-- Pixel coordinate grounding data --
[Start of Attachment]

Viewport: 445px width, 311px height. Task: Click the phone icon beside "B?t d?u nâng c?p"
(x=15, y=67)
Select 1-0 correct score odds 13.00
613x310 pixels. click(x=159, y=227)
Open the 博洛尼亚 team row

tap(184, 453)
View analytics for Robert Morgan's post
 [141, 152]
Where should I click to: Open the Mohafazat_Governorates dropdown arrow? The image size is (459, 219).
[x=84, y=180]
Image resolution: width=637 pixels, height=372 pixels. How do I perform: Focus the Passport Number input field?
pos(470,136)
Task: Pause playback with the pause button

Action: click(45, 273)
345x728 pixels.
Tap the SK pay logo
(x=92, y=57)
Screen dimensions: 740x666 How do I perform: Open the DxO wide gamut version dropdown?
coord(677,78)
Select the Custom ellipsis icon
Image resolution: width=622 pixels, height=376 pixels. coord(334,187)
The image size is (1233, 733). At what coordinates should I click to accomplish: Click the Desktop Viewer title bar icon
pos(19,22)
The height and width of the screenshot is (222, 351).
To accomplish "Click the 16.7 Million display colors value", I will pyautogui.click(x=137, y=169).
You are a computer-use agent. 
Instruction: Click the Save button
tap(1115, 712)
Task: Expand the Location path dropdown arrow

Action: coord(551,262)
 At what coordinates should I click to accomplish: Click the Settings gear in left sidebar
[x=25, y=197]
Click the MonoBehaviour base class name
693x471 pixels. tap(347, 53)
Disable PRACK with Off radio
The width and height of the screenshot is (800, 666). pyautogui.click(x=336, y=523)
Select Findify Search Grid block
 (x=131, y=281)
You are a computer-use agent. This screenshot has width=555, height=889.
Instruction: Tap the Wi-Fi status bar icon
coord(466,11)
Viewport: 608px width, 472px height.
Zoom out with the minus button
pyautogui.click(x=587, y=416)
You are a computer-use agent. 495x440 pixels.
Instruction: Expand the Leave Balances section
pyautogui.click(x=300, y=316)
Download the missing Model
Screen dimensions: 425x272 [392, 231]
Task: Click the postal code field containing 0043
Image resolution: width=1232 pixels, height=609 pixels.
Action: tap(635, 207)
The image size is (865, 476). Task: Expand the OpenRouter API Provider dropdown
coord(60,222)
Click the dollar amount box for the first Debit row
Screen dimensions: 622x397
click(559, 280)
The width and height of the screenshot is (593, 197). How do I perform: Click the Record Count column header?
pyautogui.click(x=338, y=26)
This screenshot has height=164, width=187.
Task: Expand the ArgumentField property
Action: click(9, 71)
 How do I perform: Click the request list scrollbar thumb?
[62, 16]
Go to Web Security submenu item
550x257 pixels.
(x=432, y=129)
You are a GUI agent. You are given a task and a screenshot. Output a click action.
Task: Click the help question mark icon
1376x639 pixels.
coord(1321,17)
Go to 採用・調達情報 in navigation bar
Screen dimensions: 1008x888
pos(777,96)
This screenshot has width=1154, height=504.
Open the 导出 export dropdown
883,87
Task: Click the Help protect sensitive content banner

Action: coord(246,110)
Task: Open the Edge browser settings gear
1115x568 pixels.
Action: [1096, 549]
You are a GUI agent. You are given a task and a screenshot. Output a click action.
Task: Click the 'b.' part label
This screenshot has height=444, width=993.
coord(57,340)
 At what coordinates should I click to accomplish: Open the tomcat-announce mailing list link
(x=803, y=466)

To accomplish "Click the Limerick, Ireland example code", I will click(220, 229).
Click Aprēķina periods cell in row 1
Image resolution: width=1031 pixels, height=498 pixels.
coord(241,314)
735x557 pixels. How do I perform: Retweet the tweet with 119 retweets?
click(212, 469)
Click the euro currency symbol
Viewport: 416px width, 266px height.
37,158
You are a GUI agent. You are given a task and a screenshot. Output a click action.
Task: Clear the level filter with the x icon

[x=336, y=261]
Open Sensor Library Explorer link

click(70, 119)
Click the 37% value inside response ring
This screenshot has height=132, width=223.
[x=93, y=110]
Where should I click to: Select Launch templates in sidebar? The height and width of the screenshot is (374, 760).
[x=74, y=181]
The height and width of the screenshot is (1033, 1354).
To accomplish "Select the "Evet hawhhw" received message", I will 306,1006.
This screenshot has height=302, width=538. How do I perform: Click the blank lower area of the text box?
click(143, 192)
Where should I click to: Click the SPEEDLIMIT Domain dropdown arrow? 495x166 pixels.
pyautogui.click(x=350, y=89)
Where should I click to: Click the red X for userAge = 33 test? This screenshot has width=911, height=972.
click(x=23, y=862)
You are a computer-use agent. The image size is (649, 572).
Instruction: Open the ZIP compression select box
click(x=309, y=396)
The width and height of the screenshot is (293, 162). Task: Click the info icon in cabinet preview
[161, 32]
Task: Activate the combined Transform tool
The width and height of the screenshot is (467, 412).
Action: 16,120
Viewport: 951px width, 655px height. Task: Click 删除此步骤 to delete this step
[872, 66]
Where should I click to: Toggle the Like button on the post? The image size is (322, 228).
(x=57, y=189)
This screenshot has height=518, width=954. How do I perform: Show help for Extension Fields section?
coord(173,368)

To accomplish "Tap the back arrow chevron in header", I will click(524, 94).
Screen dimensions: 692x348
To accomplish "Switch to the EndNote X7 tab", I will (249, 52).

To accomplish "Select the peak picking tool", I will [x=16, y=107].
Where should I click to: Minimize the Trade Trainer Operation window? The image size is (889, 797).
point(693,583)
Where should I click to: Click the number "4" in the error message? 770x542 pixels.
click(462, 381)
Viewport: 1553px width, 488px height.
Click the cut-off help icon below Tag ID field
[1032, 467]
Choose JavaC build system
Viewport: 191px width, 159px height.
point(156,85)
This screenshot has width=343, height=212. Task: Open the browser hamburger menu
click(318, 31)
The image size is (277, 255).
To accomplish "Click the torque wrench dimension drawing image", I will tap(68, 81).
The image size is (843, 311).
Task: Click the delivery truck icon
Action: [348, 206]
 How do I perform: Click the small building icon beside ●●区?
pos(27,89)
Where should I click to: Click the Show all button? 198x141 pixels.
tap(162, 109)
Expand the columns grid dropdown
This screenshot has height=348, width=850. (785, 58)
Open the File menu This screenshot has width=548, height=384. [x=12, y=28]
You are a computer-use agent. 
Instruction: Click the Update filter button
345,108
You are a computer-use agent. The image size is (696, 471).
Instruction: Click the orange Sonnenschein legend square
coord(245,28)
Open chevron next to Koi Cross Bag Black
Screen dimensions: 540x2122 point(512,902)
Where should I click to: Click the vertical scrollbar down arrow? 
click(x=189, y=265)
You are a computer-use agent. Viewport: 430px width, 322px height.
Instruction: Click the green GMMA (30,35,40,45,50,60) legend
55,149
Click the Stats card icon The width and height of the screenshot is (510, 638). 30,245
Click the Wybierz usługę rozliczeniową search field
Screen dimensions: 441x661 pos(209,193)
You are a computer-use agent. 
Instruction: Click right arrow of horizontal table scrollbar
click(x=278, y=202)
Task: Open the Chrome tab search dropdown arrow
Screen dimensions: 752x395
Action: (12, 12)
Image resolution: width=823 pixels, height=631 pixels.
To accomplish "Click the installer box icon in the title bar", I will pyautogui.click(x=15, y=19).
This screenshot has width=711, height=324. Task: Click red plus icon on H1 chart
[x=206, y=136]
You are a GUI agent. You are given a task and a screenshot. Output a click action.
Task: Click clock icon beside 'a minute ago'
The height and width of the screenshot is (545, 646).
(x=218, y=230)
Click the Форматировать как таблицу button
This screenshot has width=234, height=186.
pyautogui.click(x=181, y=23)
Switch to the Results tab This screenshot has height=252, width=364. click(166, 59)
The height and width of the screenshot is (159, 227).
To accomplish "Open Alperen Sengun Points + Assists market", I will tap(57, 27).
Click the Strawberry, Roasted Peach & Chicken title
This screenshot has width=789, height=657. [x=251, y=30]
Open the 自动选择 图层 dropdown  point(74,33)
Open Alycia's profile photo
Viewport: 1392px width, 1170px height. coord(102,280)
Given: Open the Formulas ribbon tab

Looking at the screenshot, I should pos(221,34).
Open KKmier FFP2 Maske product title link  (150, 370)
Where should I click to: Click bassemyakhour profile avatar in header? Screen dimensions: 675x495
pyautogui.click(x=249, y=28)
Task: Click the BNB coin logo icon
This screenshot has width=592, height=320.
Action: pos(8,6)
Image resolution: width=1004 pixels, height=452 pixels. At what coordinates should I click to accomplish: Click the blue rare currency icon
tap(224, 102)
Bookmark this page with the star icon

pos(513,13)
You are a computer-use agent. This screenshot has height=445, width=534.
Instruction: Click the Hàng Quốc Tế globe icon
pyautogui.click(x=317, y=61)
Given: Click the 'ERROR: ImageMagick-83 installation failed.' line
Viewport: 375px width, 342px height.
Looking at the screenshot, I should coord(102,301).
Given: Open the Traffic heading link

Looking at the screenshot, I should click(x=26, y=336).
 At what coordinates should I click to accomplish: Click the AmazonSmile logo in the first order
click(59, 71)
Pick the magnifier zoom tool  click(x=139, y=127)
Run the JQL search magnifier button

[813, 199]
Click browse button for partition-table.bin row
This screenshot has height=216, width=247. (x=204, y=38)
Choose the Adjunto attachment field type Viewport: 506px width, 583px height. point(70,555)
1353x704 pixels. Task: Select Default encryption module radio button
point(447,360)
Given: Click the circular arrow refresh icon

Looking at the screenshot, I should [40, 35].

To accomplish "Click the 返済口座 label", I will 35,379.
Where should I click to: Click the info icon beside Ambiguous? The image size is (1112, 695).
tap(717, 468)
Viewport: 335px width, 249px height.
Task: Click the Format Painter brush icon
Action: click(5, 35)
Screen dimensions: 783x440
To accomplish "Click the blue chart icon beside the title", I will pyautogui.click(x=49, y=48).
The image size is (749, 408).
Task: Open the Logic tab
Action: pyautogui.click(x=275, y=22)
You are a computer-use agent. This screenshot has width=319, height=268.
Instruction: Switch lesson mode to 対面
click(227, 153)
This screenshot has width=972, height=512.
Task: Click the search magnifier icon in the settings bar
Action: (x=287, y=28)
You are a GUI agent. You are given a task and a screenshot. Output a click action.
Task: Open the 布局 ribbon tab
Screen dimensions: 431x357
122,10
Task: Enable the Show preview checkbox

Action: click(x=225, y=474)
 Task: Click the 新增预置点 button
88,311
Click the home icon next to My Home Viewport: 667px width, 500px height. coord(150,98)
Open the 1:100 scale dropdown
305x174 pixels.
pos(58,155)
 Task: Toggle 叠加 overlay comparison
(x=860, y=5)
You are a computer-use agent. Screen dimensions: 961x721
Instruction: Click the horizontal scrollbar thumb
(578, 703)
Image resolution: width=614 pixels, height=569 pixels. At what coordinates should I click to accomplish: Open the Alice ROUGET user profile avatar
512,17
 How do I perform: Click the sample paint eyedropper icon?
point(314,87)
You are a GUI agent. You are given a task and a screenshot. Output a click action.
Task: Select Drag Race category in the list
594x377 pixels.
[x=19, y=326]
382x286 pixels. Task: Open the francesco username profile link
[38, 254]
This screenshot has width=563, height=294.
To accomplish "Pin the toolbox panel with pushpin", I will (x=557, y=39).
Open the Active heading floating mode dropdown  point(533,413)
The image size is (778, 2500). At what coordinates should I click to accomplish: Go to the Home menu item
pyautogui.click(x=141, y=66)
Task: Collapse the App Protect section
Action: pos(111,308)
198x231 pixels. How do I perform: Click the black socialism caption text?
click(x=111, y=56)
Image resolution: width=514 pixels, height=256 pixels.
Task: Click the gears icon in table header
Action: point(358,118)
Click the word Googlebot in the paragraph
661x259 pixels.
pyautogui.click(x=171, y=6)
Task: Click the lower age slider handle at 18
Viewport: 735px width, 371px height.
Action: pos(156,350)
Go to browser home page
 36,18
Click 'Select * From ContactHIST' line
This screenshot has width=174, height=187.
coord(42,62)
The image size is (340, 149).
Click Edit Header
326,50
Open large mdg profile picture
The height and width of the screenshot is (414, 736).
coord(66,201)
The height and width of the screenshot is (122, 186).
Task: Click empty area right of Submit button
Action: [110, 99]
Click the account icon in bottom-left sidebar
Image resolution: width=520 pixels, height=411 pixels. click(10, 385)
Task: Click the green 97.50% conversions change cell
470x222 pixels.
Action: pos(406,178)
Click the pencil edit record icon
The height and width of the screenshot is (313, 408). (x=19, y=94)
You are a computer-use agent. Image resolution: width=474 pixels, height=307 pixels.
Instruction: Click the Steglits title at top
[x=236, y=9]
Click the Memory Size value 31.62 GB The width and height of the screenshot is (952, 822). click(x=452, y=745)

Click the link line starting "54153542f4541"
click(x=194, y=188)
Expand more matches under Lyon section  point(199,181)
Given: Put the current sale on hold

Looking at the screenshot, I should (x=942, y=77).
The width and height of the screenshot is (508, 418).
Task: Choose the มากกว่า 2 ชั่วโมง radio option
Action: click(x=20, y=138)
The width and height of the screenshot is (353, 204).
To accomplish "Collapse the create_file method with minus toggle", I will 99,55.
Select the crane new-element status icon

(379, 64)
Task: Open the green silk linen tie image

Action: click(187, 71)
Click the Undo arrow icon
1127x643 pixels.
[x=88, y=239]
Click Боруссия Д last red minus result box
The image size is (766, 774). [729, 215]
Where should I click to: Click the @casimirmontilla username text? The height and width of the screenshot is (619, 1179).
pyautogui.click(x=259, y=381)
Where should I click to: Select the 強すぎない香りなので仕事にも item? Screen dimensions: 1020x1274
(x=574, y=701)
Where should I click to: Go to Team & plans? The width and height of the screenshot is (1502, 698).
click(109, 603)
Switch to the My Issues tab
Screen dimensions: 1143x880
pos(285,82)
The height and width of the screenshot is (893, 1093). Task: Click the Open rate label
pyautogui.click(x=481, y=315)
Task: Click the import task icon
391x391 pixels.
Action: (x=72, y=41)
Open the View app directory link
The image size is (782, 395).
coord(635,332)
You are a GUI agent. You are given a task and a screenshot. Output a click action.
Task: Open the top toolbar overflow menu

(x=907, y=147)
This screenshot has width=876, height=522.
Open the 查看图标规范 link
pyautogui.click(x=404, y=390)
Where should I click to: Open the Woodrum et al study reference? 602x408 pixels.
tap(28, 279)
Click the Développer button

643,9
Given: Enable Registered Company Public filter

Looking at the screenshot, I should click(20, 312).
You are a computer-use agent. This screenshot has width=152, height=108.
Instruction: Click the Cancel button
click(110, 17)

[End of Attachment]

-- Task brief --
Please return every line in the data that includes the string "cell".

-- Written solution --
Click Aprēķina periods cell in row 1
Task: Click the green 97.50% conversions change cell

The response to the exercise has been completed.